Они перешли через улицу, но, едва оказавшись в галантерейном магазине, Молли устыдилась собственной трусости. Как можно было упустить такую удобную возможность? Едва мисс Фиби занялась выбором товара, девушка пробормотала извинения и, не глядя по сторонам, побежала обратно к Гринстеду, зная, что мистер Престон еще оттуда не вышел. Он действительно стоял возле прилавка и разговаривал с хозяином. Молли поспешно вложила конверт в руку управляющему — к его немалому удивлению и почти против воли — и повернулась, намереваясь уйти, но в дверях магазина возвышалась только что вошедшая миссис Гуденаф и смотрела круглыми, как у совы, глазами, из-за очков казавшимися еще круглее. Она прекрасно видела, как Молли Гибсон передала мистеру Престону конверт, который тот, зная, что находится под наблюдением, сразу спрятал в карман. Возможно, располагая временем на размышление, он не преминул бы подвергнуть Молли публичному позору, отвергнув то, что она так стремительно навязала.

Впереди маячил еще один скучный вечер в обществе миссис Гибсон, однако сегодня ожидалась приятная церемония долгого — не менее часа — обеда. Одна из раздражавших Молли причуд мачехи заключалась в соблюдении всех положенных ритуалов, даже когда за стол садились вдвоем. Вот и сегодня, хотя и Молли, и миссис Гибсон, и Мария прекрасно знали, что к десерту никто не притронется, все же десерт оказался на столе: явился сам собой — точно так же, как при обожавшей миндаль и изюм Синтии и мистере Гибсоне, который не находил сил отказаться от фиников, хотя и осуждал тех, кто каждый день употребляет десерт.

Сегодня миссис Гибсон сочла необходимым извиниться перед Молли в тех же словах, которые часто говорила мистеру Гибсону:

— Это не экстравагантность, так как есть сладкое вовсе не обязательно: я никогда не ем, — но смотрится хорошо и показывает Марии, что именно требуется в повседневной жизни приличной семьи.

Весь вечер мысли Молли блуждали, хотя она старалась создавать видимость внимания к монологам мачехи. Не выходил из головы Осборн: его внешний вид, слабость и неожиданное, внезапно прерванное откровение. Вот бы поскорее вернулся Роджер: он очень нужен брату и… ей. Но зачем? Почему она так ждет его возвращения? Все это ради Синтии, пыталась убедить Молли, поскольку считала Роджера таким верным другом, что не могла не думать о нем как о надежной опоре в тяжелые времена, которые, как вскоре выяснилось, лежали не за горами, а начались в тот же вечер. Затем на первый план выступил мистер Престон и небольшое приключение в книжном магазине.
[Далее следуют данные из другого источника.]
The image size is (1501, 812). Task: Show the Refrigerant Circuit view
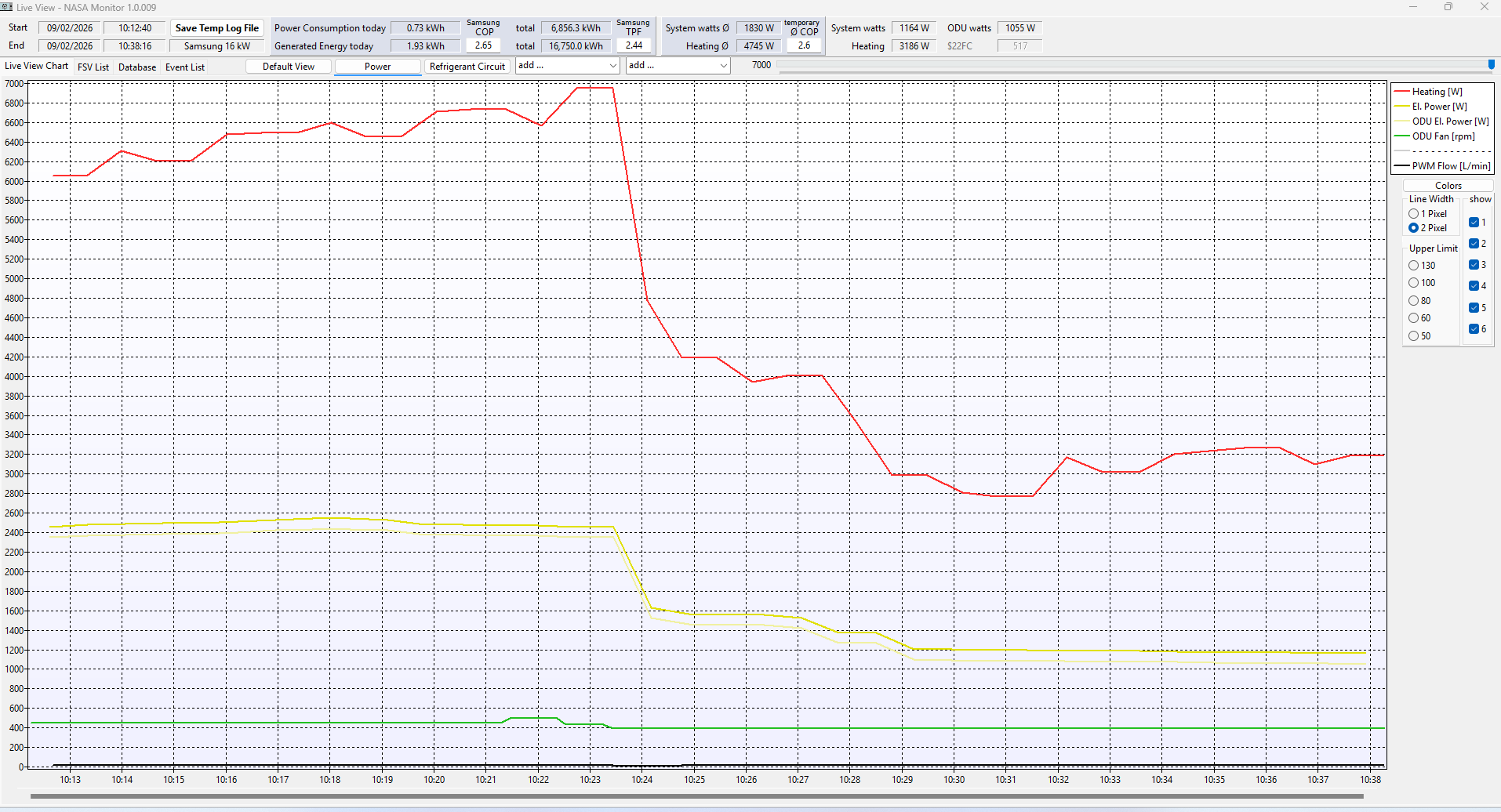pyautogui.click(x=467, y=67)
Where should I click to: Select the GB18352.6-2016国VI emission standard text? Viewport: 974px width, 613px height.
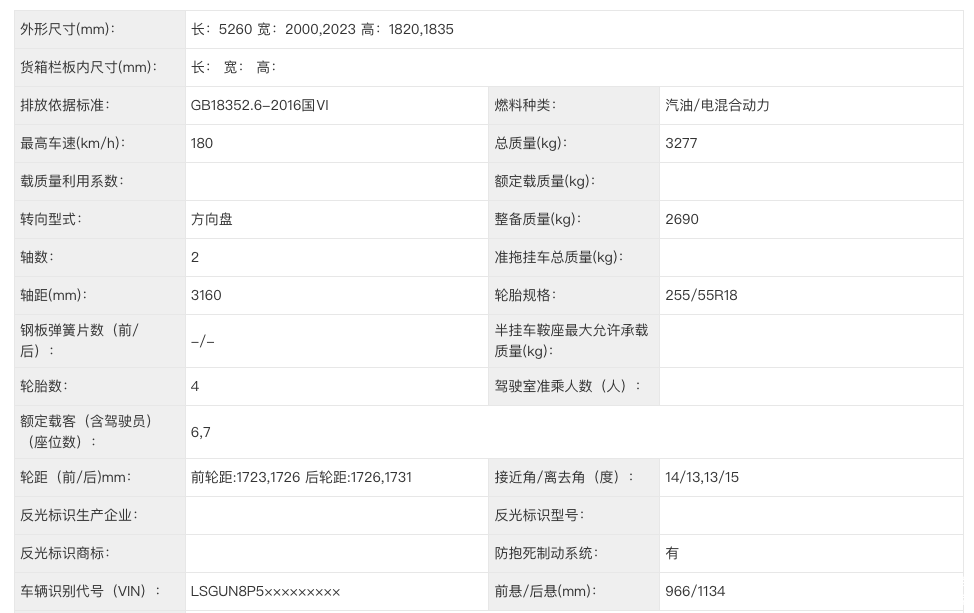click(259, 105)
Каким сердитым выглядел управляющий! Как могла Синтия настолько его полюбить, чтобы впутаться в ужасную неприятность, от которой, к счастью, уже удалось избавиться. Молли плыла по волнам воображения, совсем не подозревая, что тем самым вечером, всего на расстоянии полумили от гостиной, где она спокойно сидела за пяльцами и вышивала, плелись разговоры, доказывавшие, что «неприятность» (как она выразилась по простоте душевной) никуда не делась.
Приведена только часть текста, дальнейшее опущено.